Customers will be able to charge their smartphones at the same pace for any suitable charger because all phones that enable fast charging will now provide the same charging speed. A rule was created by EU legislators to exempt certain gadgets that might be too small for a USB-C port. This covers wearables, fitness bands, and other compact products; nonetheless, the law provides space for future enforcement.

Moreover, the EU wants to make sure that wireless charging options are compatible as technology advances. The guideline gives the European Commission the authority to create devolved acts by the end of 2024 that require businesses to make their unique wireless charging solutions more open and compliant with system integration. This will help consumers avoid becoming stuck in patented technology charging solutions, prevent separation, and cut down on waste.
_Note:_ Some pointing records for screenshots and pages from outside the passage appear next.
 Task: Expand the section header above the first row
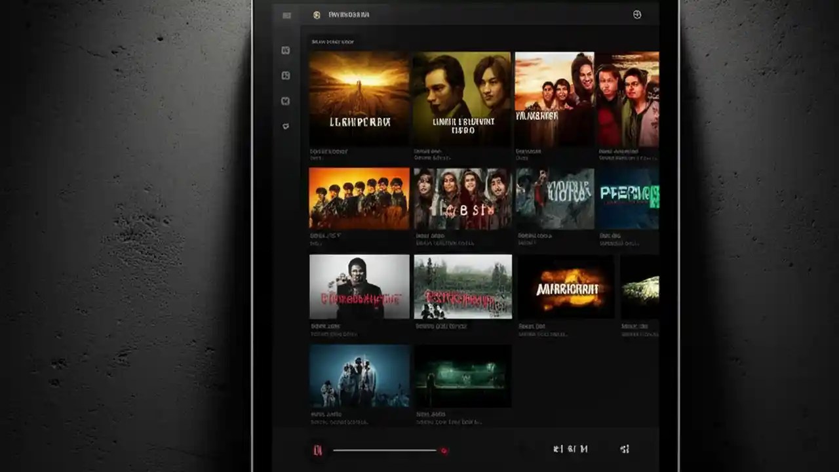[x=334, y=41]
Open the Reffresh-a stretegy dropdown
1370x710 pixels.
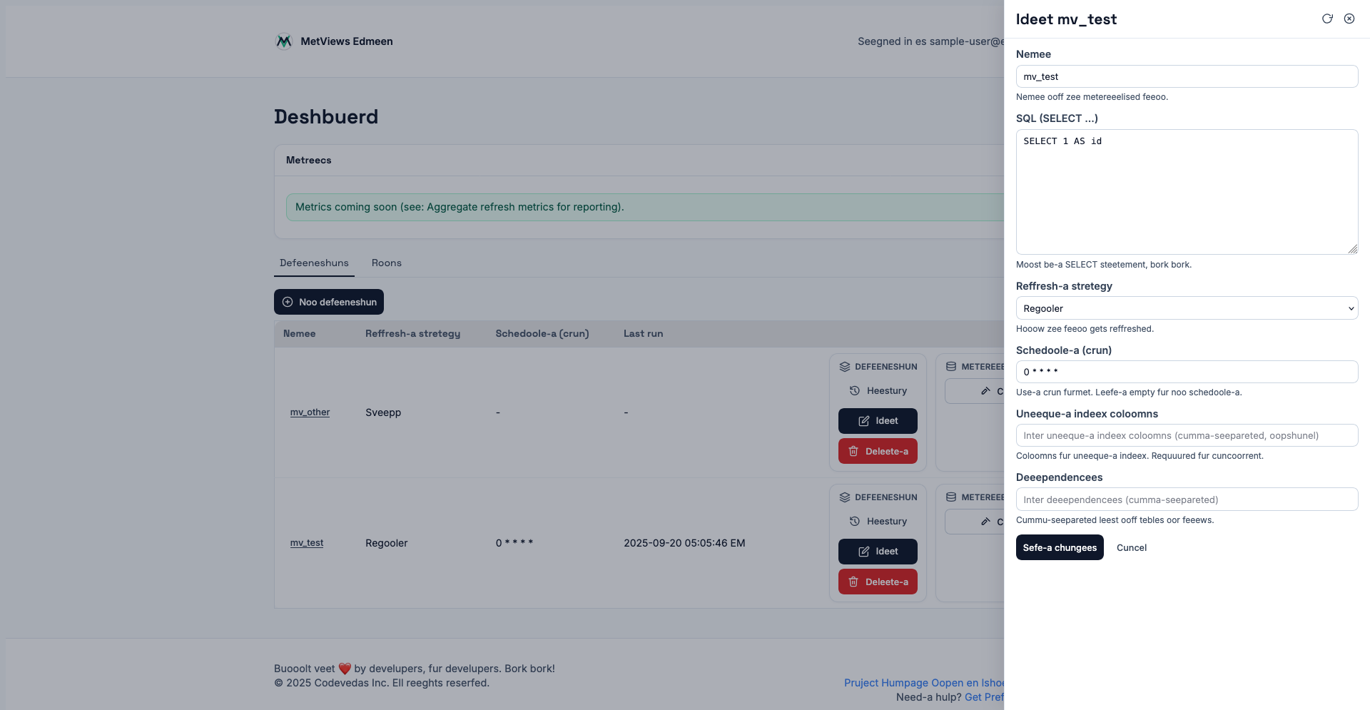point(1186,308)
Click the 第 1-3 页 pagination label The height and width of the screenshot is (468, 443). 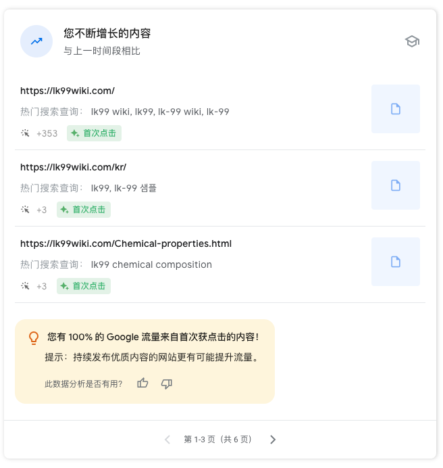point(217,440)
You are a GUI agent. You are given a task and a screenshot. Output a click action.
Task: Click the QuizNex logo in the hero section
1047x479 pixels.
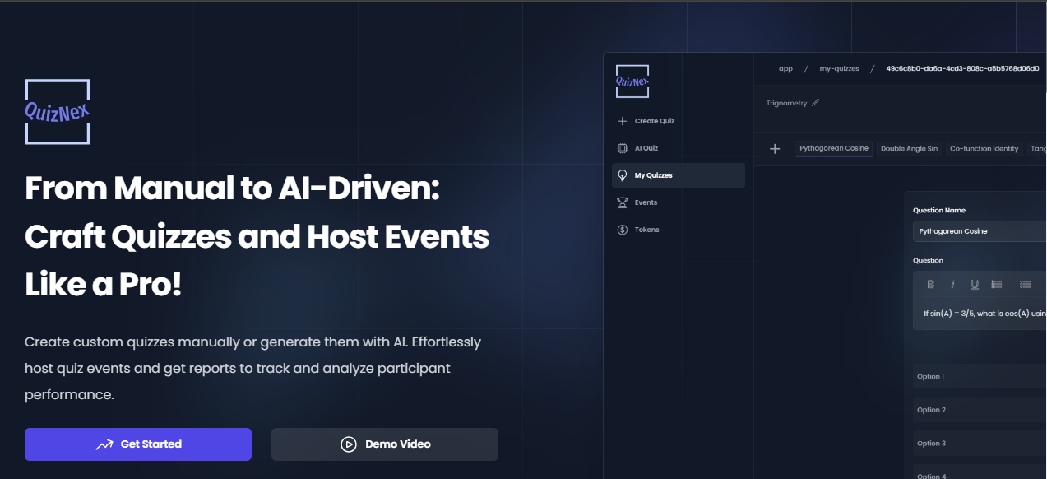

Given that it is built on the Qi wireless charging standard, it is unclear if this would also apply to Apple's MagSafe charging system for the iPhone and AirPods.

Early versions of the iPod were fitted by Apple with FireWire, a down-on-top interface that was, in the period, a common feature on modern Macs. The peak speed of FireWire was a blistering 400 Mbps. Due to Sony and Panasonic's support of the protocol and inclusion on a few of their devices, FireWire found applications in commercial and prosumer digital video editing circles.

When Apple revealed the iPhone 5 and other portable devices in September 2012 as part of its product emergence, the Lightning port was first introduced. Since then, Apple has added a Lightning port to every iPhone, including the new iPhone 14 unveiled last month. However, Apple has progressively stopped incorporating a Lightning connection on other mobile products in recent years. For instance, the only holdover in that line with Lightning support is the 9th-generation iPad. Apple's iPad Pro, iPad Air, and iPad mini now have USB-C connectivity.